Ms. Hodge has developed an extensive and comprehensive trial, litigation and compliance practice over the course of her twenty year legal career. An experienced former prosecutor, she was the first independent Title IX coordinator at the University of Virginia, where she helped develop and implement sex and gender harassment policies across the University’s eleven campuses. Kelley worked proactively and effectively to address alleged sex and/or gender-based harassment and intimate partner violence. Her practice at Elliott Greenleaf will focus on education law counseling institutional and individual clients how to comply with federal and state law to avoid litigation, and on litigation, including education, white collar criminal issues, and internal investigations. Ms. Hodge is a member of the Firm’s Higher Education, White Collar, Internal Investigations and Litigation practice groups.
Prior to her tenure at the University of Virginia, Kelley tried many cases in Richmond’s Public Defender’s Office and Philadelphia’s District Attorney’s Office, and was the Commonwealth of Pennsylvania’s Safe Schools Advocate under the Pennsylvania Commission on Crime and Delinquency, the state agency for crime prevention and data collection to support evidence-based programs.
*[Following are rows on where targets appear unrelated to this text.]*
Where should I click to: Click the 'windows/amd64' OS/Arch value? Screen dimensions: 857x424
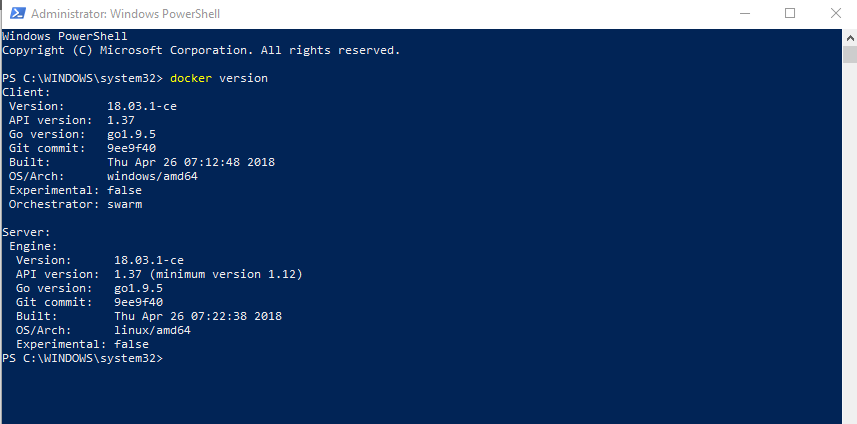pos(152,176)
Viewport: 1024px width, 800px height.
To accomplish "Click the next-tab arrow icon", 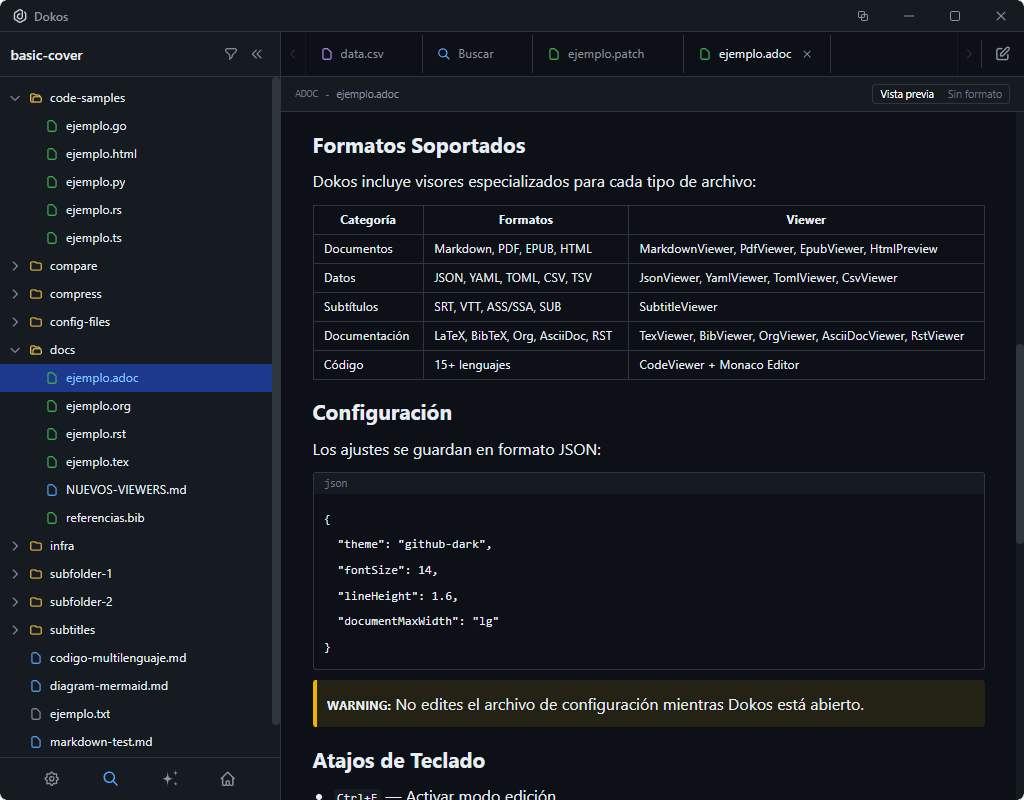I will [967, 55].
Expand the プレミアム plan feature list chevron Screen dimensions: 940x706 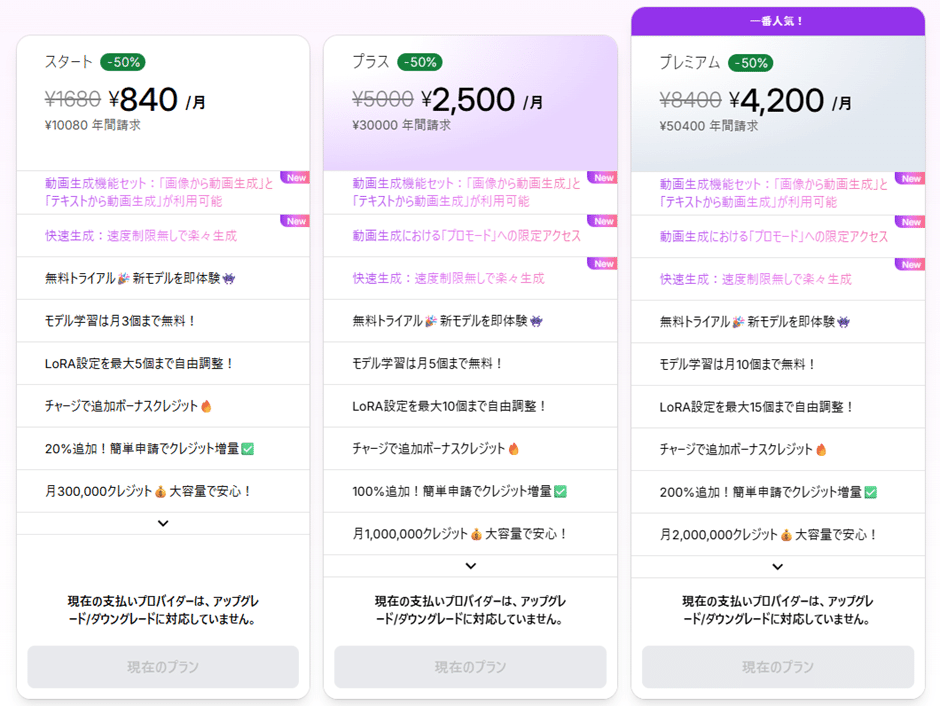776,565
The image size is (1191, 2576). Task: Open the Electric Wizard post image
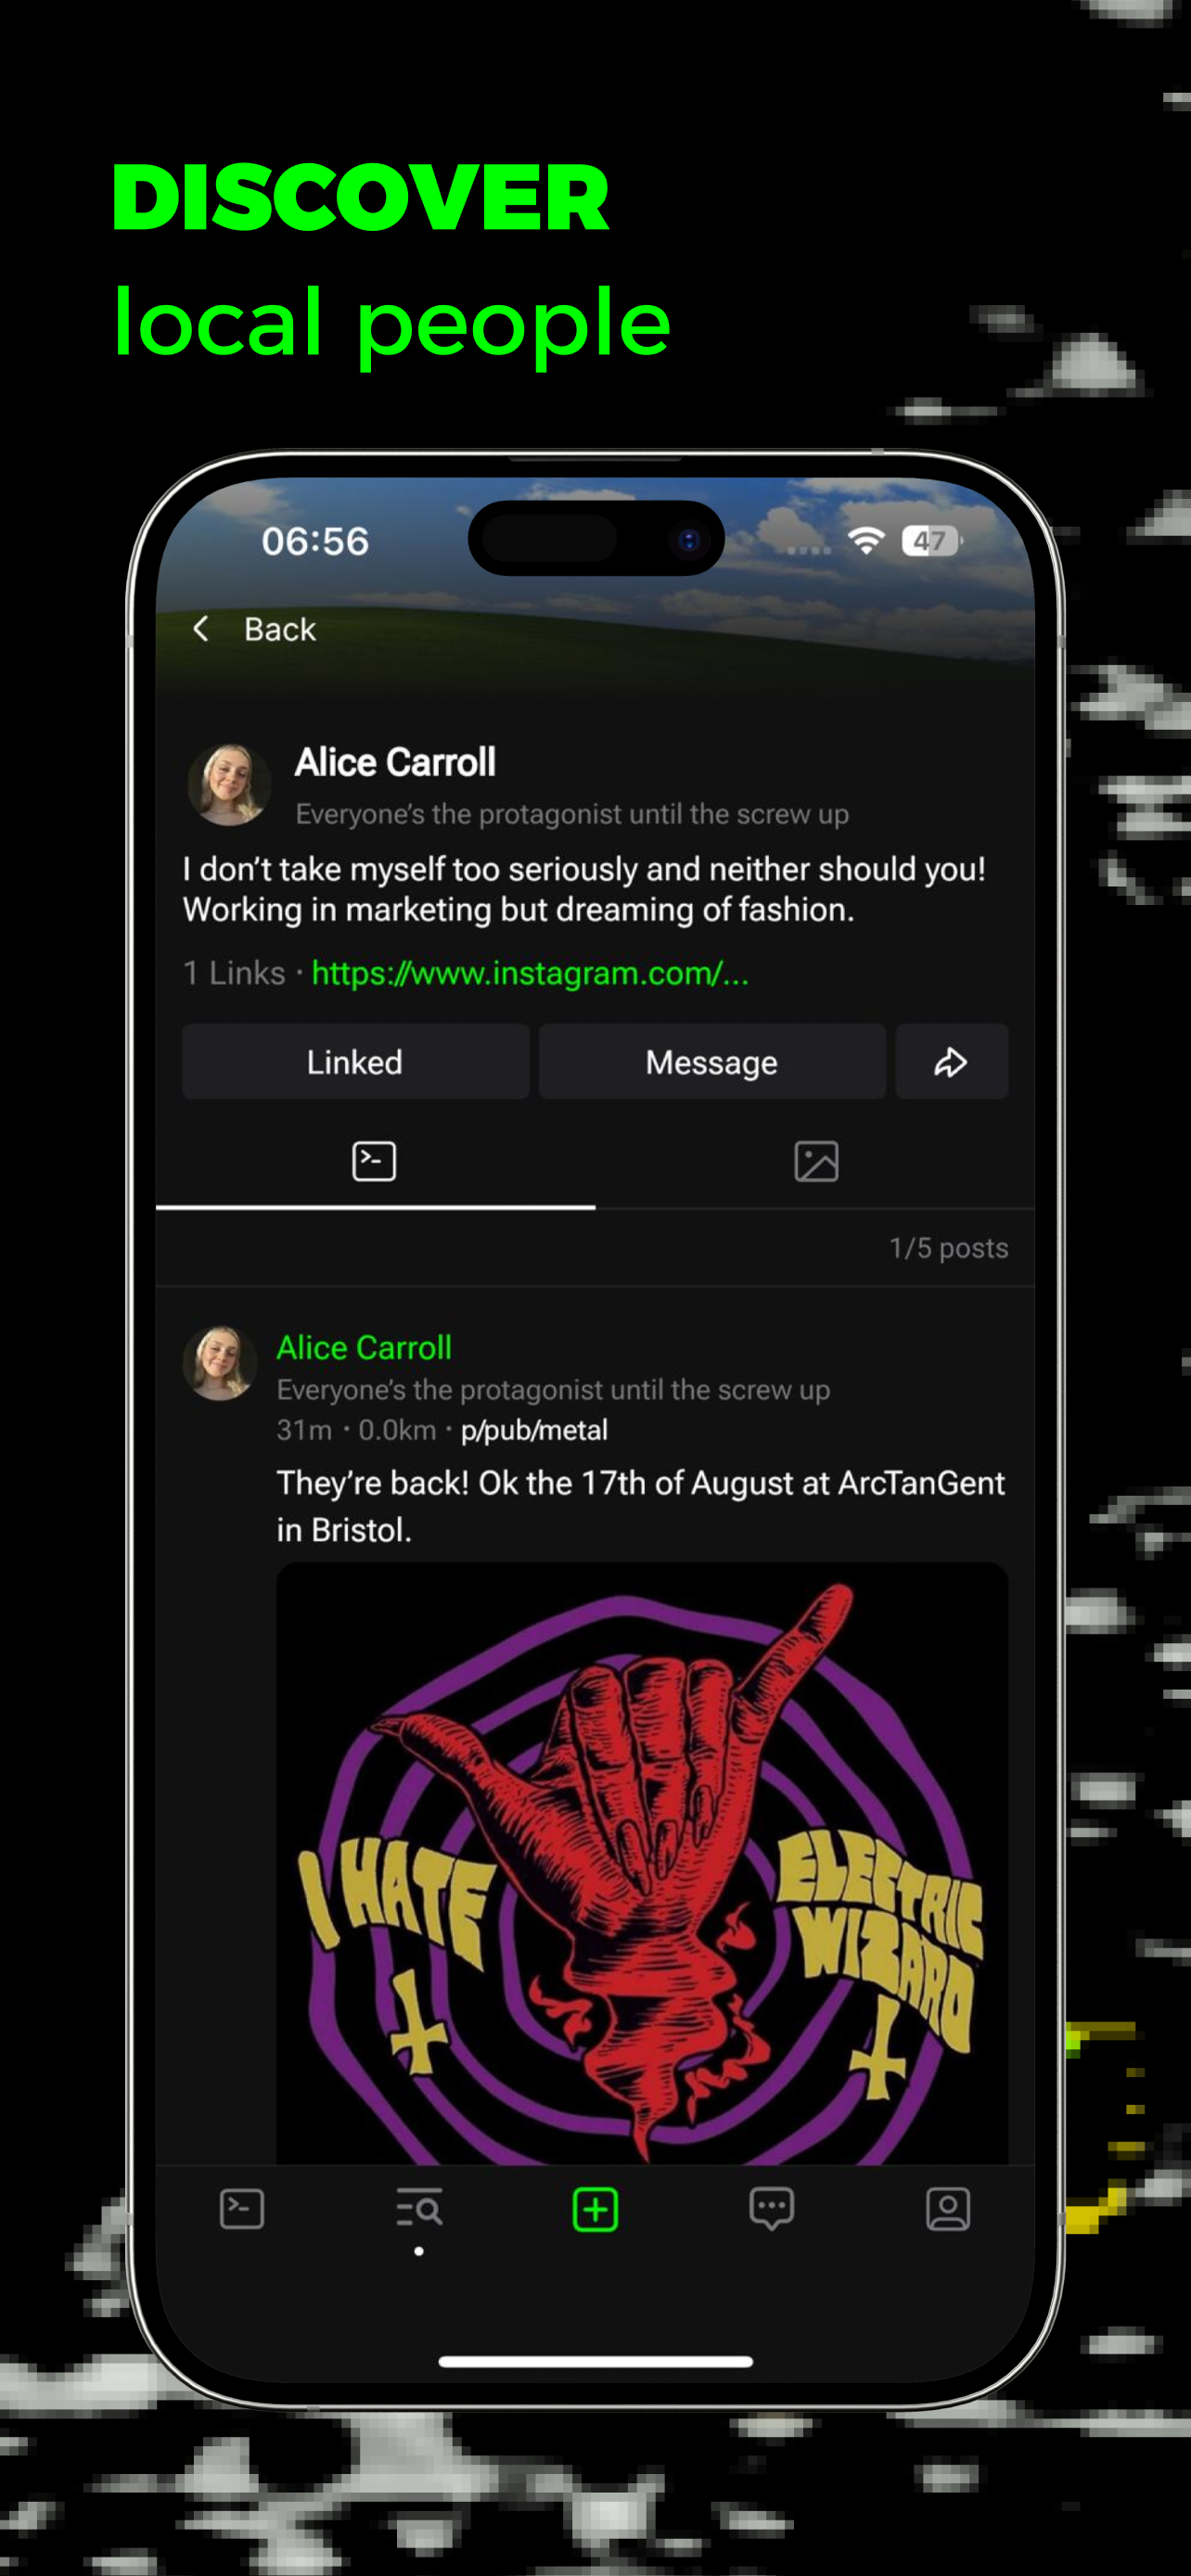coord(642,1864)
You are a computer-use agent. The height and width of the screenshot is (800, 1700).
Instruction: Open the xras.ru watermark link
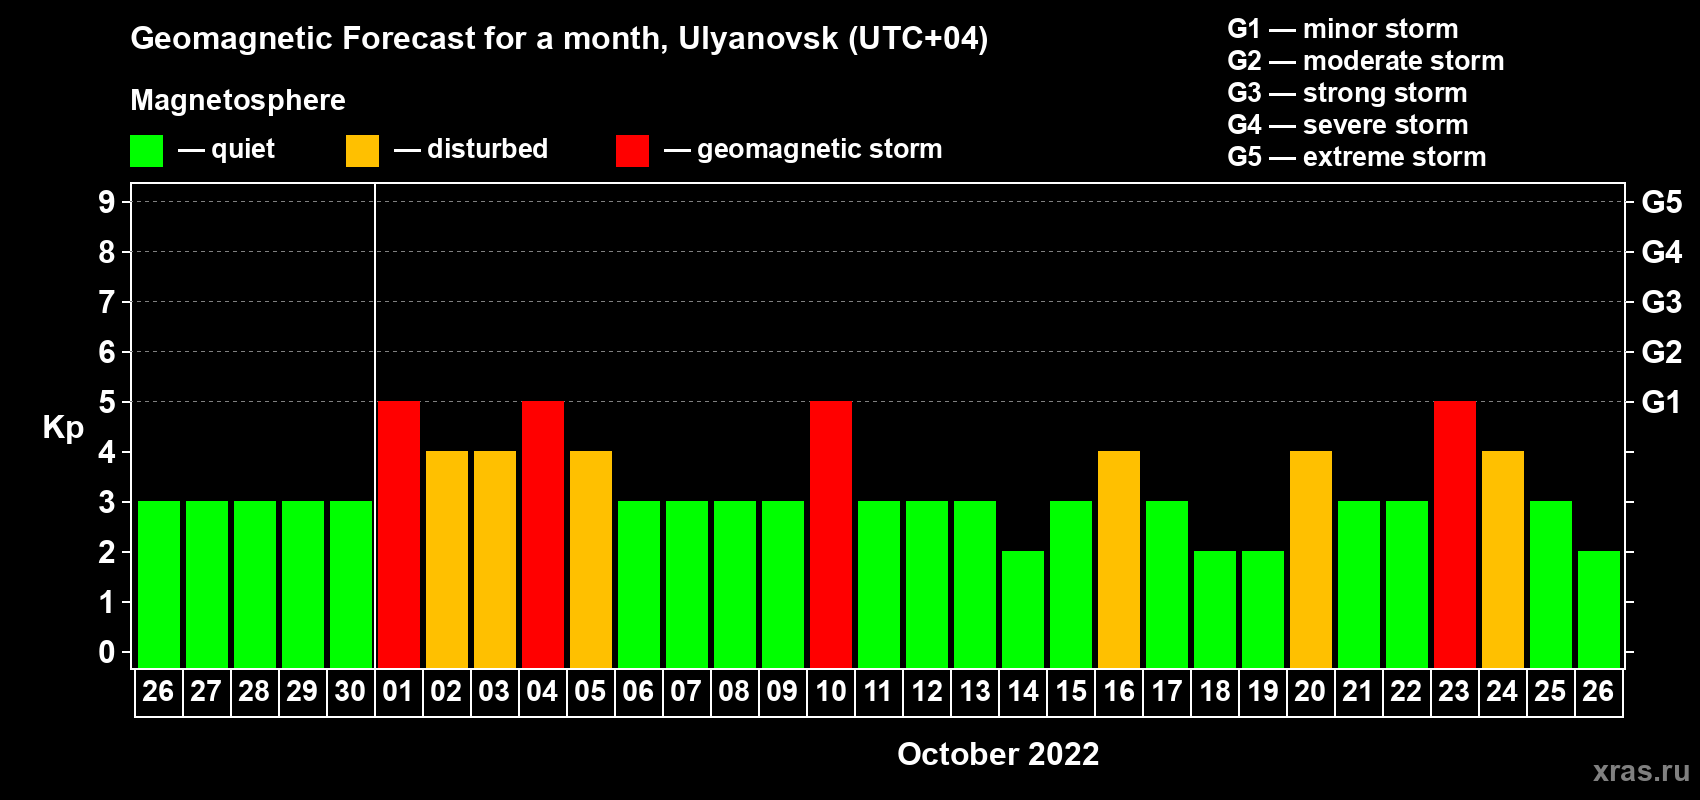coord(1640,771)
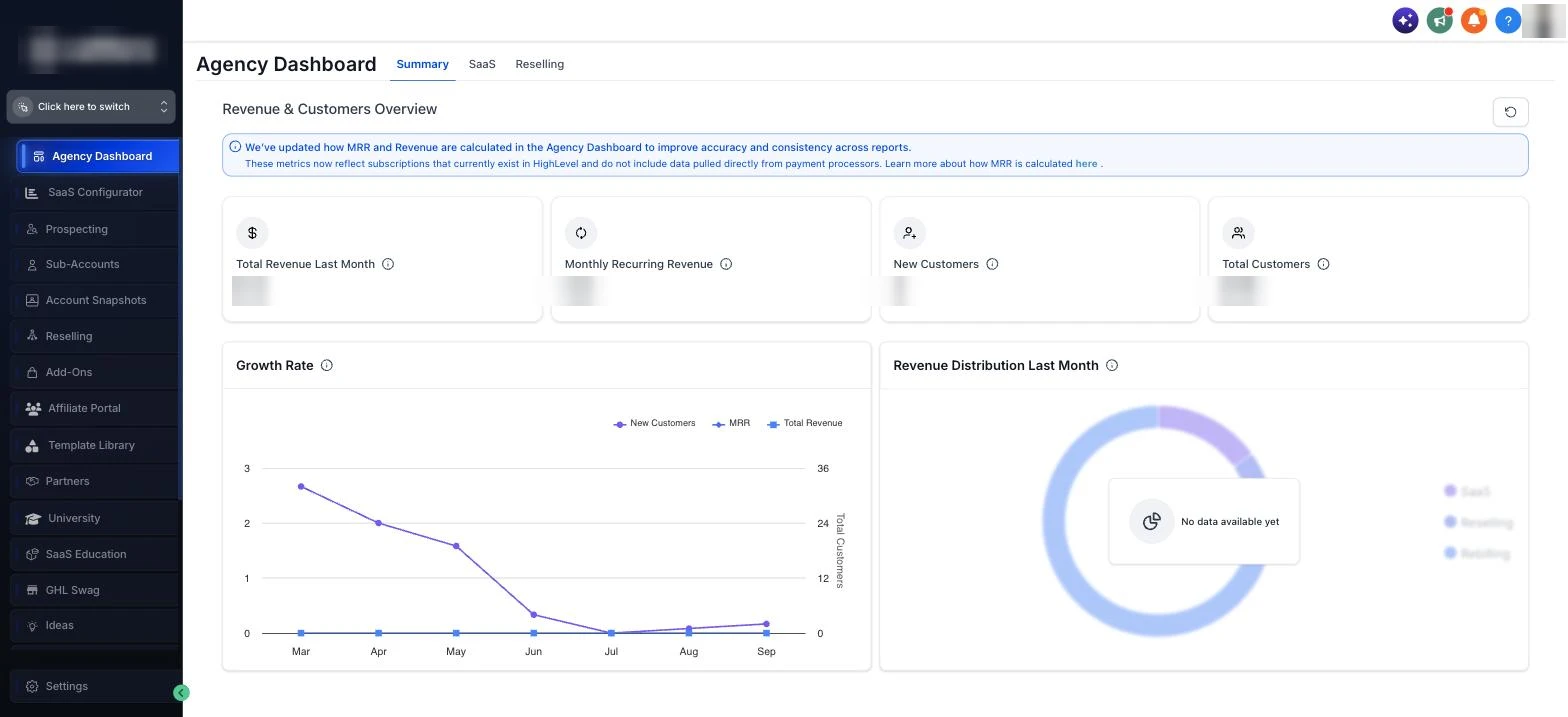Open the notifications bell icon
1568x717 pixels.
[1473, 20]
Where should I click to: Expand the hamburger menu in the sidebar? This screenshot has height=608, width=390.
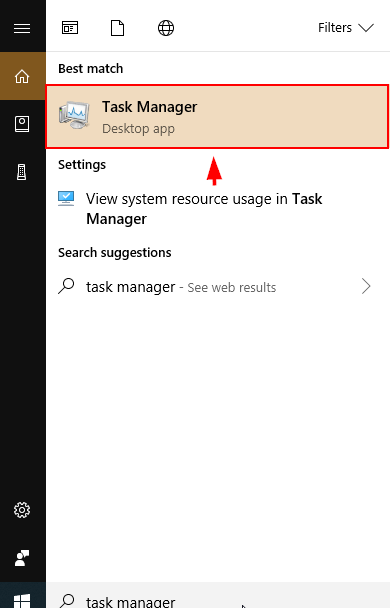[x=22, y=28]
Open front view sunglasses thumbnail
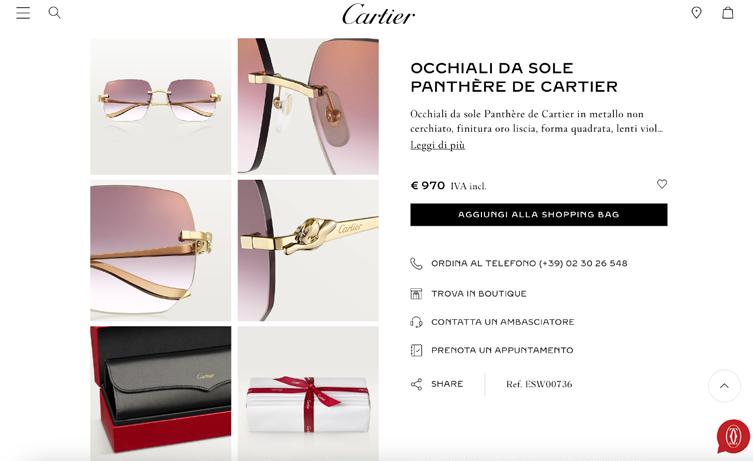753x461 pixels. coord(160,106)
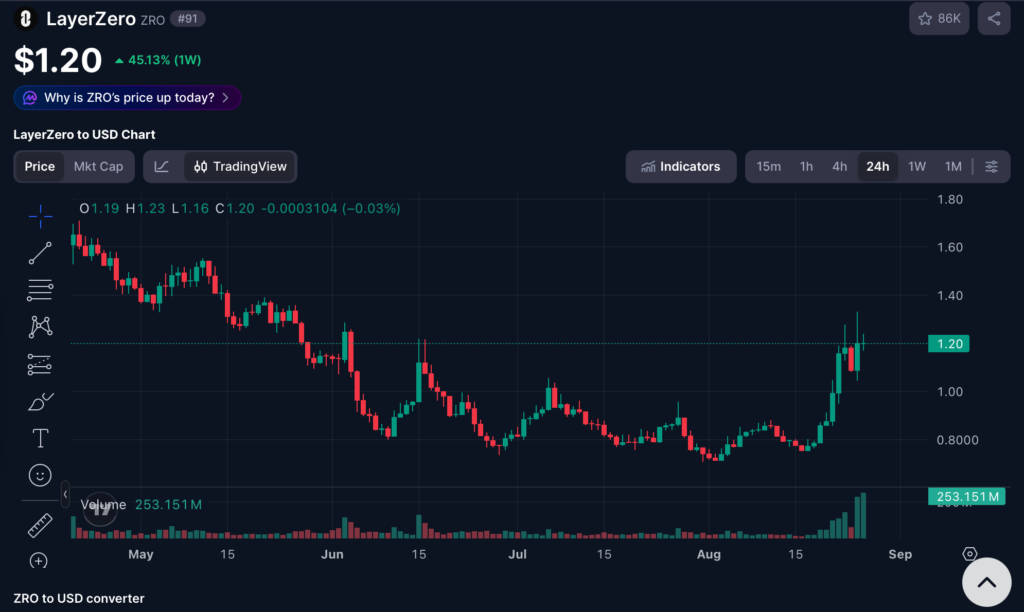Select the ruler measure tool
Viewport: 1024px width, 612px height.
(40, 525)
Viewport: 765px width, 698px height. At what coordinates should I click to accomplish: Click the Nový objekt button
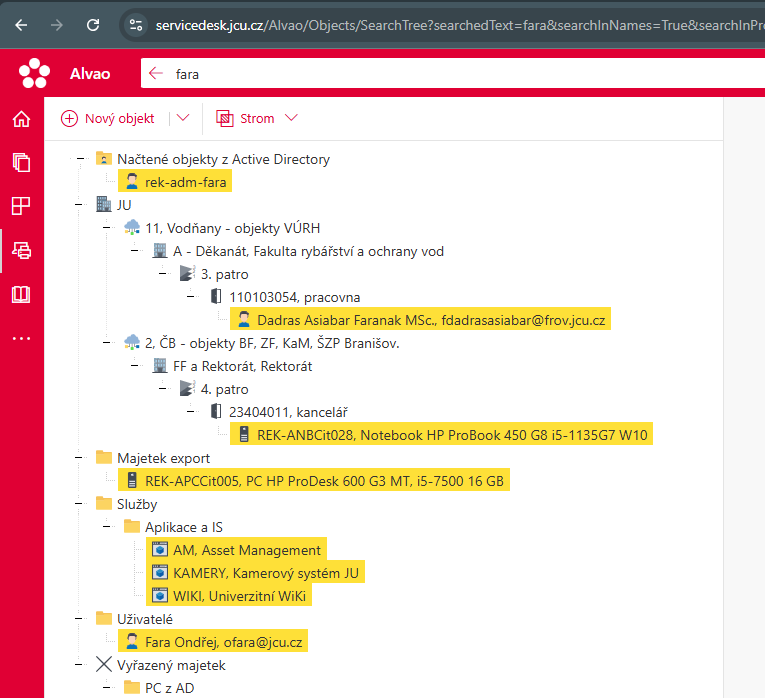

Kelley oversaw the reporting and response to incidents of alleged violence in Philadelphia Public Schools, and served as an advocate on behalf of victims of violence.
A 1993 graduate of the University of Virginia where she received her Bachelor of Arts degree in Foreign Affairs and in Spanish Language and Literature, Kelley received her juris doctor from the University of Richmond’s T.C. Williams School of Law in 1996. A native of Montgomery County, Pennsylvania, she graduated from Mount Saint Joseph Academy in Flourtown, PA. She currently resides with her husband and son in Philadelphia, PA.